======== Texte extrait ========

Astrid Wendlandt est une journaliste de premier plan. Elle a connu tous les CEO qui ont façonné – et façonne encore - l’industrie de la mode et du luxe. Sa connaissance des coulisses du secteur est encyclopédique. Son talent s’est épanoui à la fois dans la science de la dépêche et l’art de l’enquête (notamment comme chef de la rubrique luxe et mode de l’agence Reuters pendant 10 ans) mais aussi dans le récit. On lui doit notamment deux livres remarquables dans lequel cette parisienne de naissance laisse libre cours à sa passion pour la Russie, et notamment le Grand Nord Sibérien. Ancienne correspondante à Londres et à Moscou pour le Financial Times, elle dirige à présent Miss Tweed, un média et une maison d’édition indépendants dédiés au luxe et à la mode.

Pour son nouvel ouvrage (le troisième), la journaliste franco-canadienne n’explore pas la toundra arctique, ne gravit pas les montagnes de l’Oural. Il s’agit pourtant d’un récit de conquêtes et d’aventures. Ou plutôt d’aventuriers. Le titre indique clairement la couleur. ‘Le luxe à la conquête du monde’ dresse six portraits de capitaines partis à l’abordage d’un monde d’autant plus fascinant qu’il est cousu de contradictions : le luxe. Ces capitaines ne sont pas des couturiers, ni des directeurs artistiques mais des CEO, des patrons, des dirigeants. Astrid Wendlandt a considéré que leur carrière était suffisamment riche d’enseignements pour leur consacrer un livre entier. Il faut bien reconnaitre que personne n’avait eu le temps, l’opportunité (ou l’intrépidité ?) de le faire avant elle de manière aussi complète.

Enquête ? Pas tout à fait. Il s’agit plutôt d’un manuel de survie destiné toutes celles et ceux qui veulent travailler un jour dans ce secteur qui fait tant rêver. Le livre s’articule autour d’une série de trajectoires édifiantes. Celles de trois personnages de légendes qui ont objectivement, chacun à leur manière, métamorphosé - et peut-être même créé - l’industrie du luxe. Ces trois personnages sont Alain-Dominique Perrin « Le conquérant », Jean Louis Dumas « L’artiste » et Yves Carcelle « Le Missionnaire ». Ils ont respectivement bâti les Maisons Cartier, Hermès et Louis Vuitton telles que nous les connaissons désormais. L’évocation de ces trois trajectoires est d’autant plus frappante qu’elle est nourrie de rencontres répétées avec les principaux intéressés, avec leur entourage direct mais aussi avec des personnalités incontournables de la profession. Parmi ces rencontres, figure celle de Karl Lagerfeld. Le regretté couturier assaisonne ainsi le livre de ses assertions tendres et vachardes à la fois.

======== Entrées de données ========

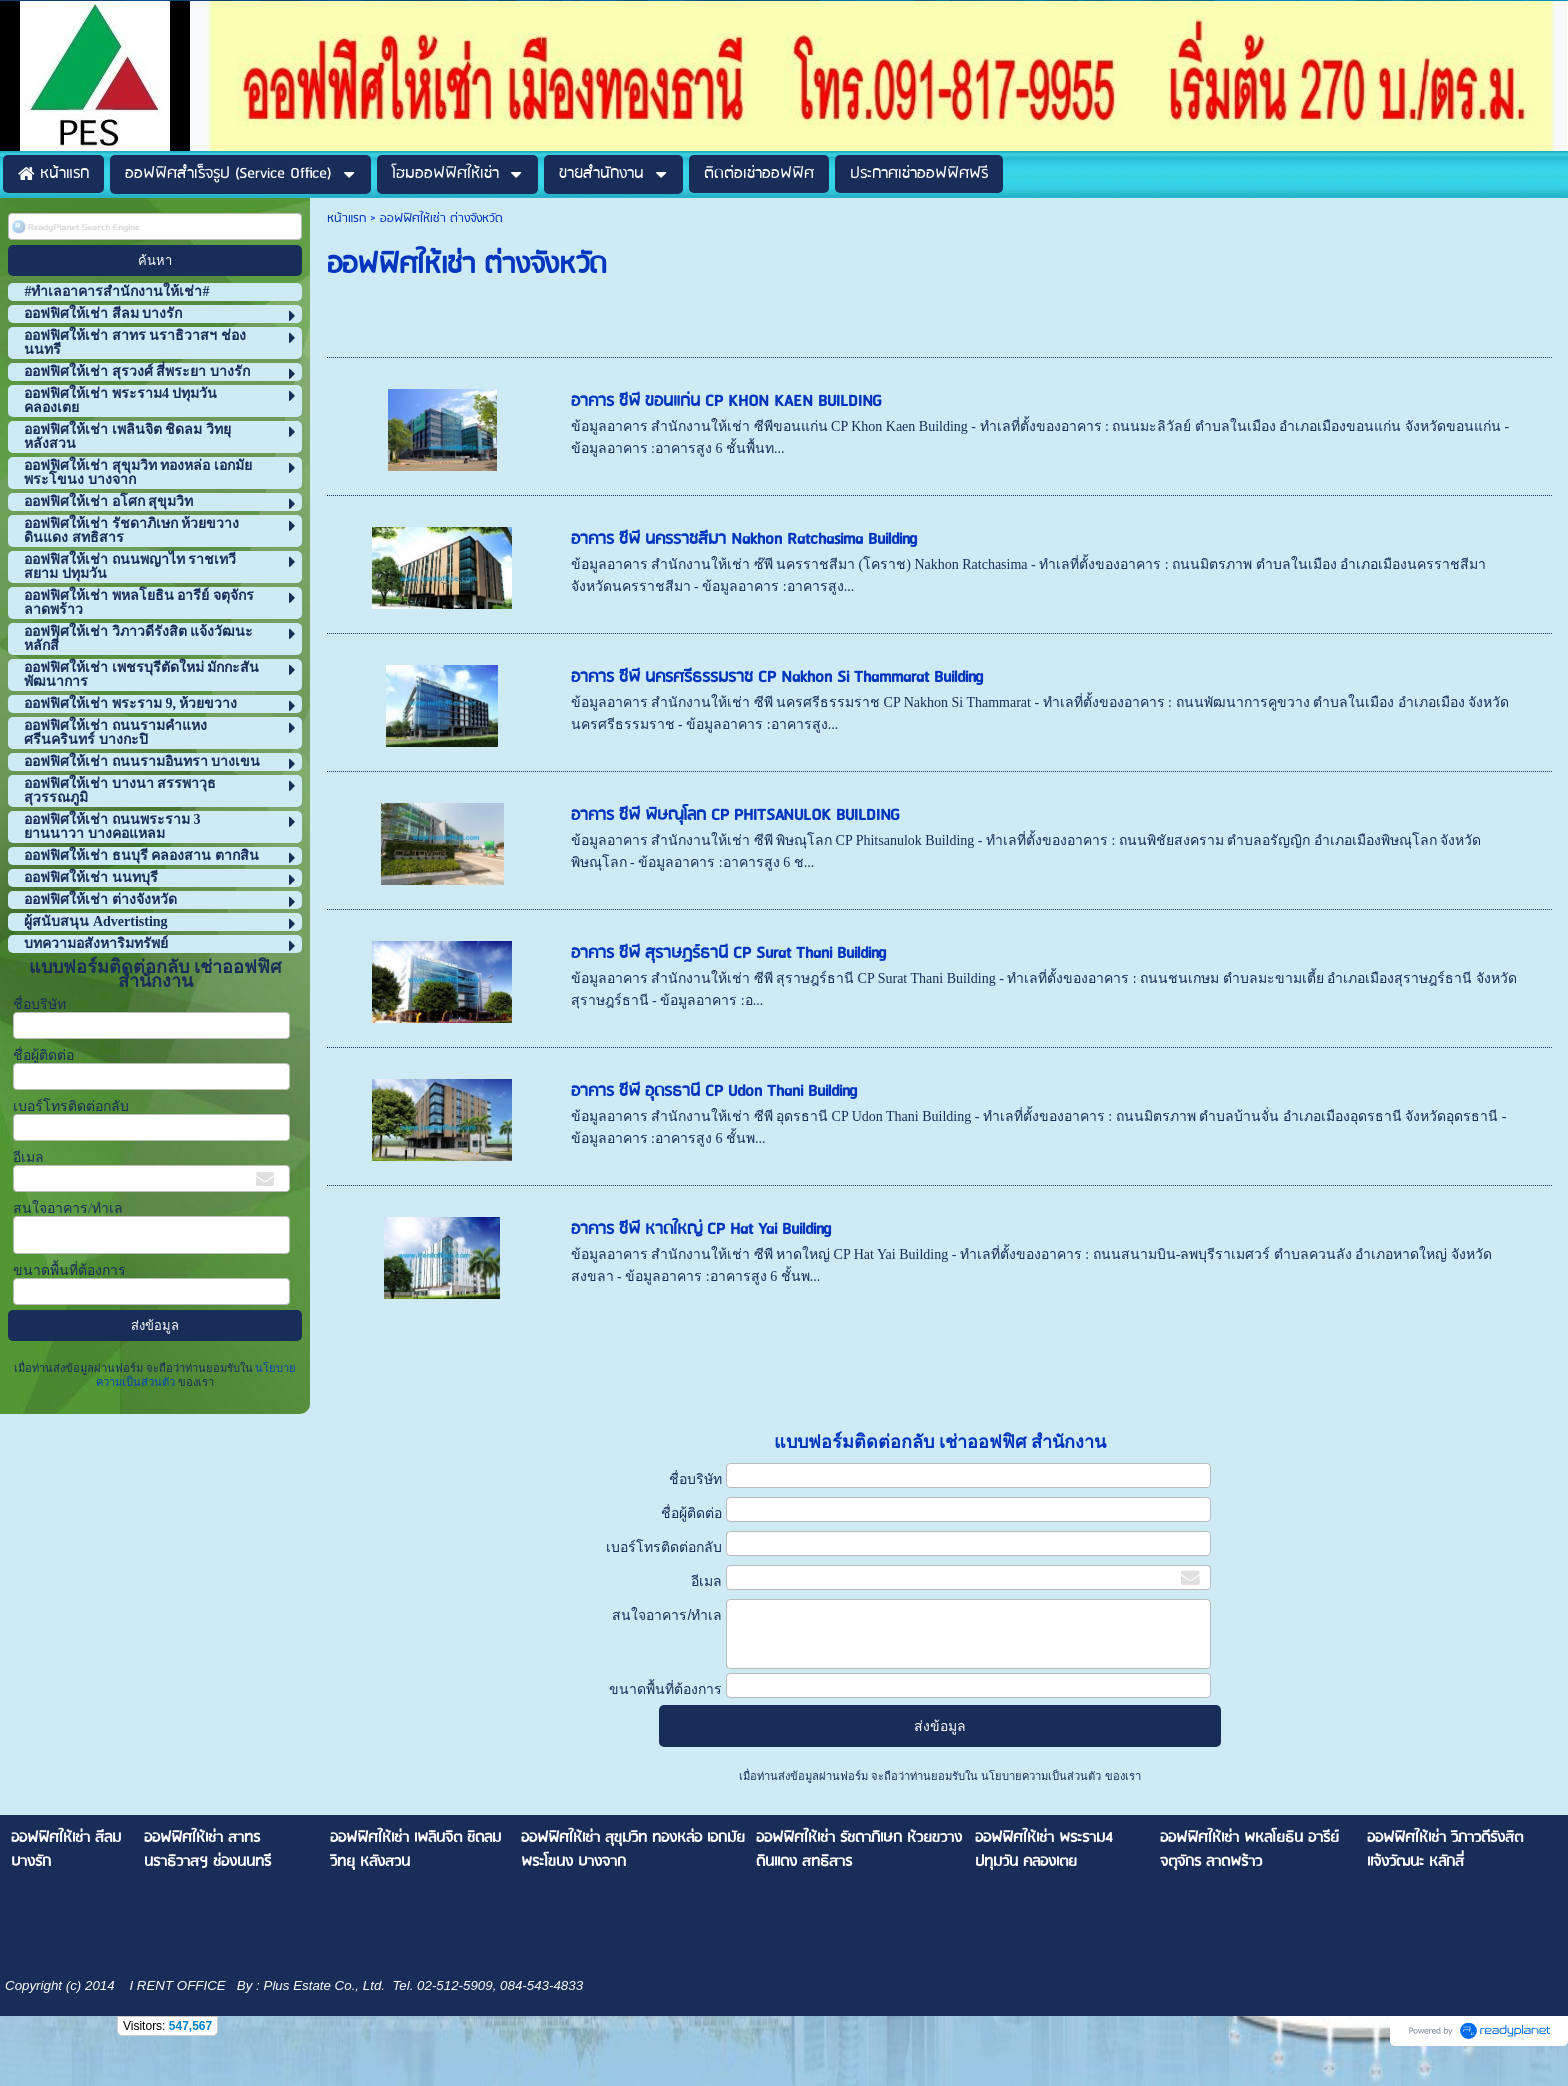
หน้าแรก (346, 218)
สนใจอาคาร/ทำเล (68, 1208)
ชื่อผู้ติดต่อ (43, 1055)
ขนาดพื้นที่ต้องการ (69, 1270)
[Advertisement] (691, 1368)
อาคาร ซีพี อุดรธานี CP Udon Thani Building (714, 1091)
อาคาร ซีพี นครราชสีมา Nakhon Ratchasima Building (744, 539)
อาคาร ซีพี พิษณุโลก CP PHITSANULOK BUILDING (735, 815)
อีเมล (28, 1157)
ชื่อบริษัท (39, 1004)
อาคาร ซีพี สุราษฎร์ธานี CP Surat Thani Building (728, 953)
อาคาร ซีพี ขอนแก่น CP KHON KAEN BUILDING (726, 401)
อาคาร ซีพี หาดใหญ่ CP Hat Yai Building (701, 1229)
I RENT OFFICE (176, 1985)
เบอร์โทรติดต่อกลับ (71, 1106)
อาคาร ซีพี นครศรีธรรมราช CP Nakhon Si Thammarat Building (777, 677)
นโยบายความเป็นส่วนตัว (1041, 1776)
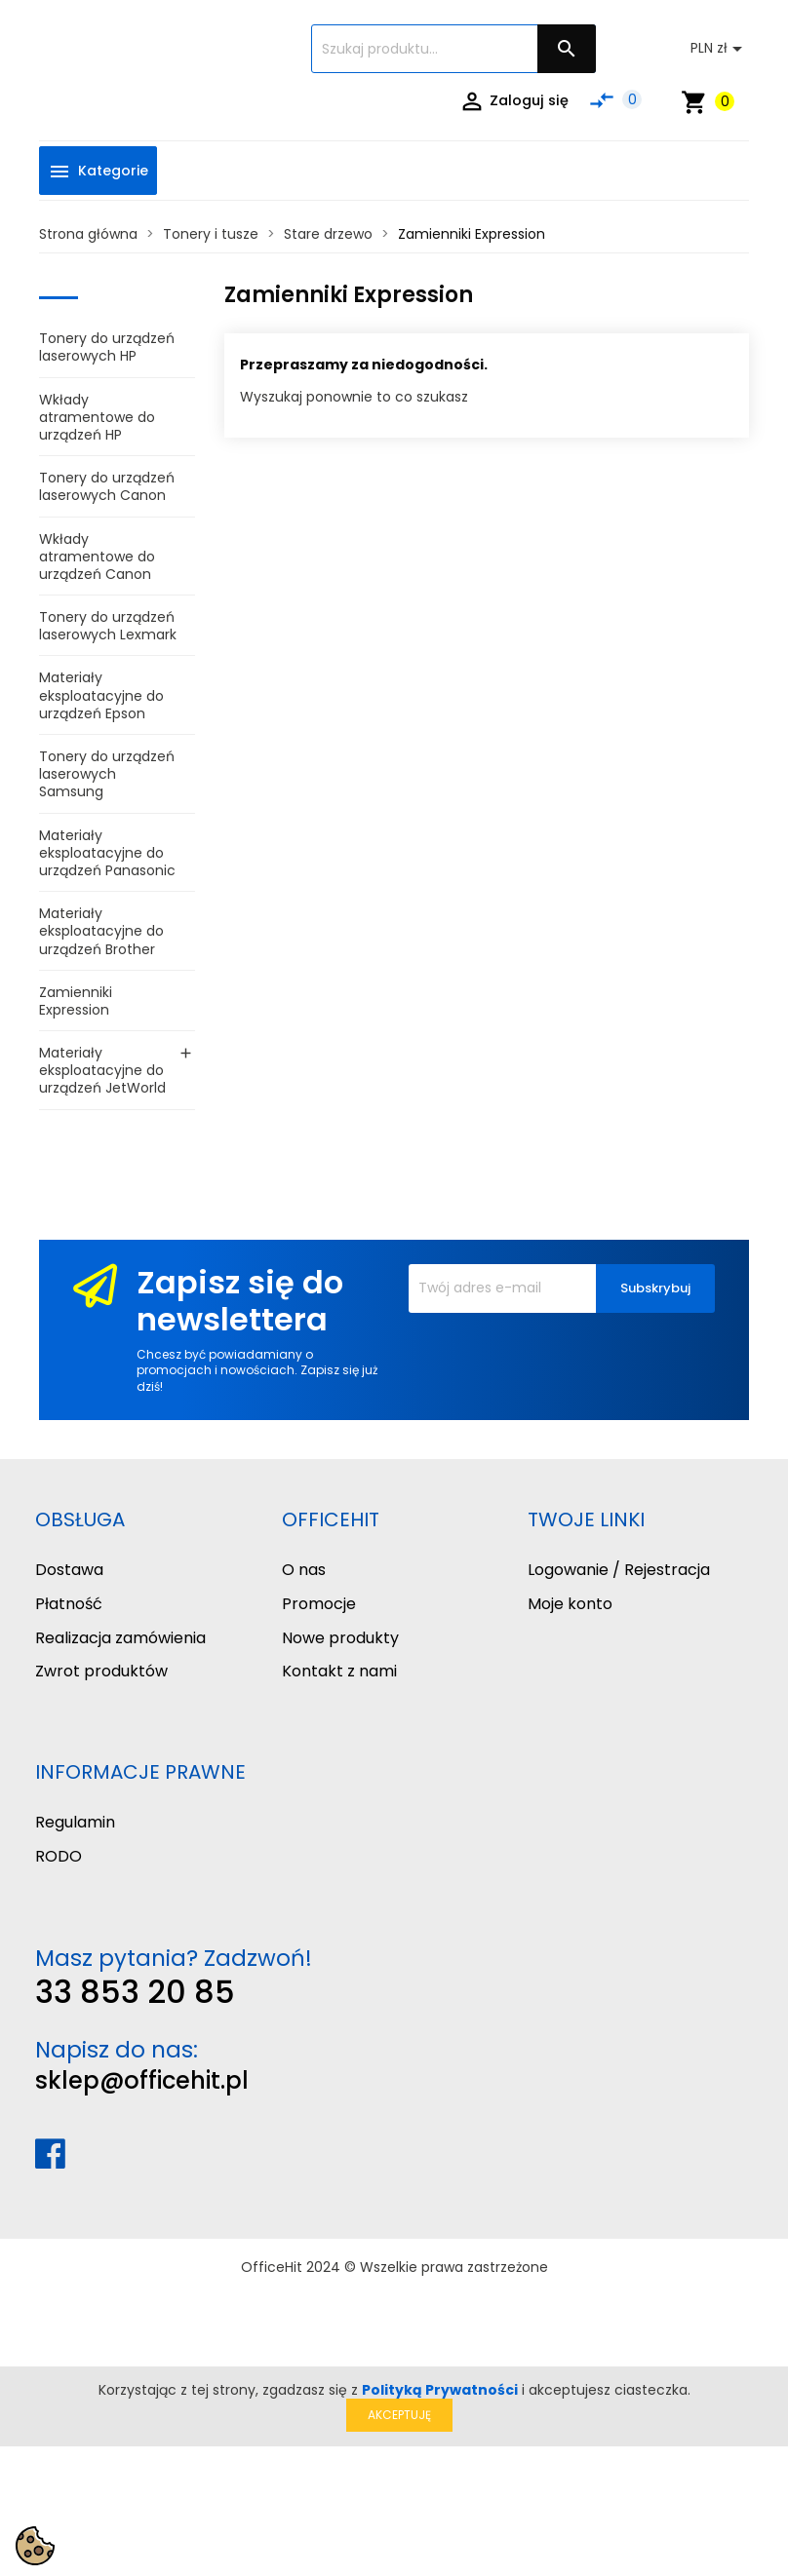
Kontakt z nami (339, 1671)
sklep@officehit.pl (142, 2080)
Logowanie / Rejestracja (619, 1569)
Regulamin (75, 1822)
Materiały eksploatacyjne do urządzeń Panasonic (107, 853)
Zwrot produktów (101, 1671)
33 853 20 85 (135, 1992)
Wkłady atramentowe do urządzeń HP (97, 417)
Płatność (68, 1604)
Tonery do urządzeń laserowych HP (107, 346)
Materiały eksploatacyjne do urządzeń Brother (101, 931)
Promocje (319, 1604)
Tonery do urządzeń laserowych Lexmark (108, 625)
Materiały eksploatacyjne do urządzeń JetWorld (102, 1070)
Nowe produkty (340, 1638)
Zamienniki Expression (75, 1000)
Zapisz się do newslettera (240, 1300)
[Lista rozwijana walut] (719, 48)
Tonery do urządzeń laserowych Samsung (107, 774)
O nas (304, 1569)
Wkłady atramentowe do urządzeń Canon (97, 556)
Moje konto (570, 1604)
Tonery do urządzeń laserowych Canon (107, 486)
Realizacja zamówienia (120, 1638)
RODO (58, 1856)
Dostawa (69, 1569)
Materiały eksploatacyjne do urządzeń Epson (101, 695)
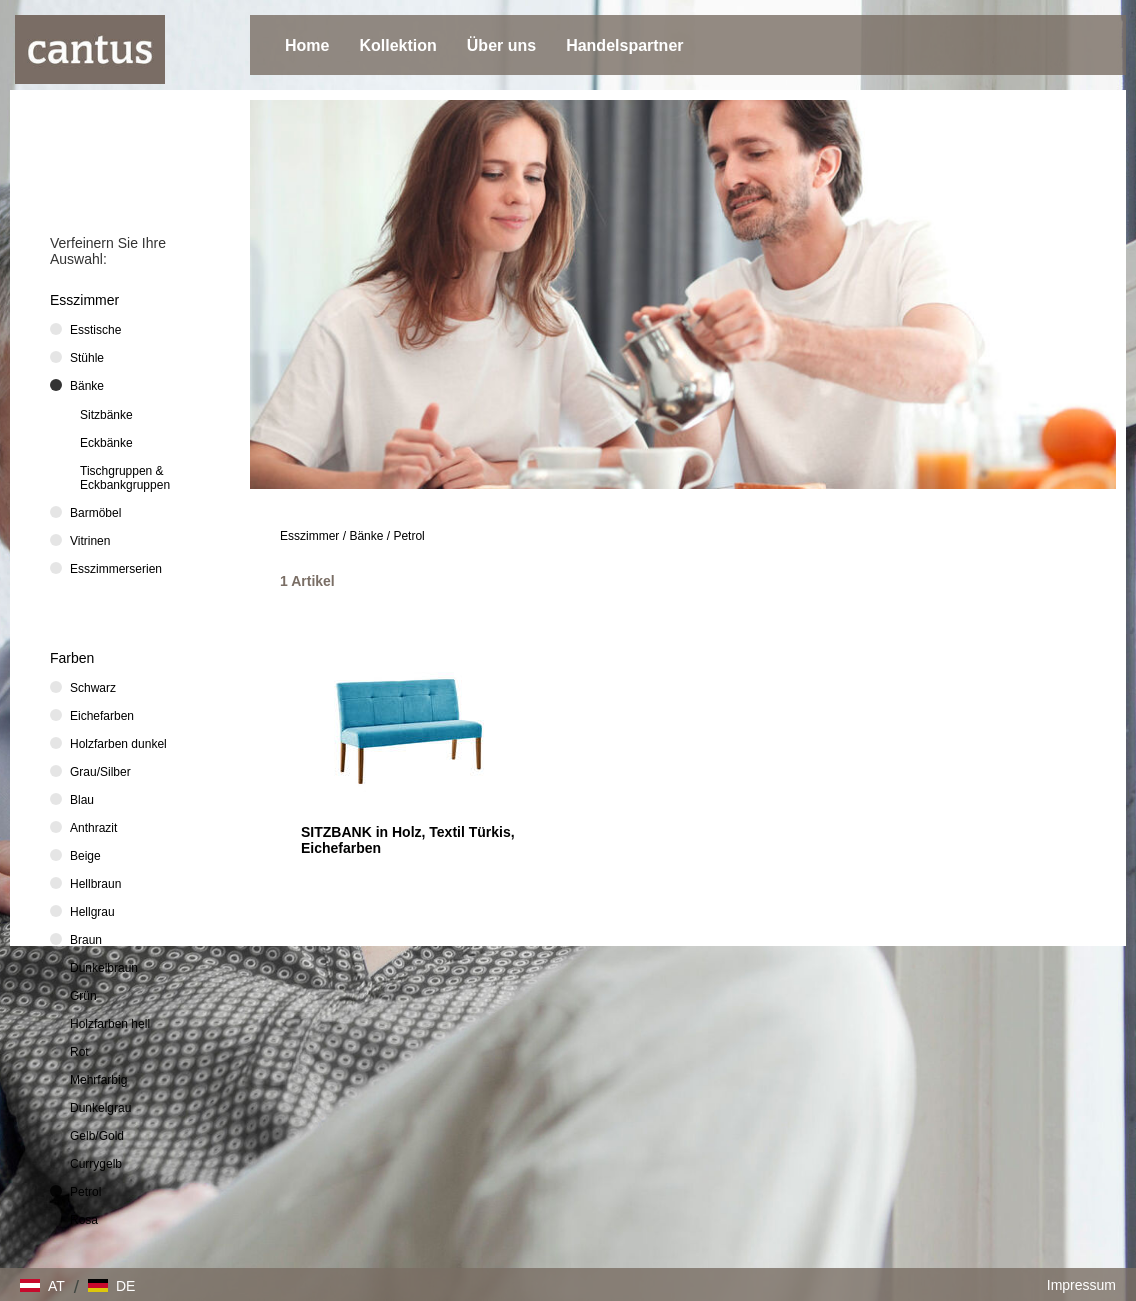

========

■ Tâches à réaliser
• 1. Pouvez-vous résumer le texte sur Astrid Wendlandt en deux phrases ?
• 2. Pouvez-vous reprendre le passage du texte sur Astrid Wendlandt allant de « Astrid Wendlandt est » jusqu'à « et à la mode. » inclus, en substituant « Saint-Pétersbourg » à « Moscou » ?
Appuyez-vous uniquement sur le texte.

■ Résultats de l'exercice
• 1. Astrid Wendlandt, journaliste de premier plan qui a dirigé la rubrique luxe et mode de l'agence Reuters pendant 10 ans, dirige à présent Miss Tweed, un média et une maison d'édition indépendants dédiés au luxe et à la mode. Son troisième ouvrage, ‘Le luxe à la conquête du monde’, dresse six portraits de dirigeants du luxe, dont Alain-Dominique Perrin, Jean Louis Dumas et Yves Carcelle, qui ont bâti les Maisons Cartier, Hermès et Louis Vuitton.

• 2.
Astrid Wendlandt est une journaliste de premier plan. Elle a connu tous les CEO qui ont façonné – et façonne encore - l’industrie de la mode et du luxe. Sa connaissance des coulisses du secteur est encyclopédique. Son talent s’est épanoui à la fois dans la science de la dépêche et l’art de l’enquête (notamment comme chef de la rubrique luxe et mode de l’agence Reuters pendant 10 ans) mais aussi dans le récit. On lui doit notamment deux livres remarquables dans lequel cette parisienne de naissance laisse libre cours à sa passion pour la Russie, et notamment le Grand Nord Sibérien. Ancienne correspondante à Londres et à Saint-Pétersbourg pour le Financial Times, elle dirige à présent Miss Tweed, un média et une maison d’édition indépendants dédiés au luxe et à la mode.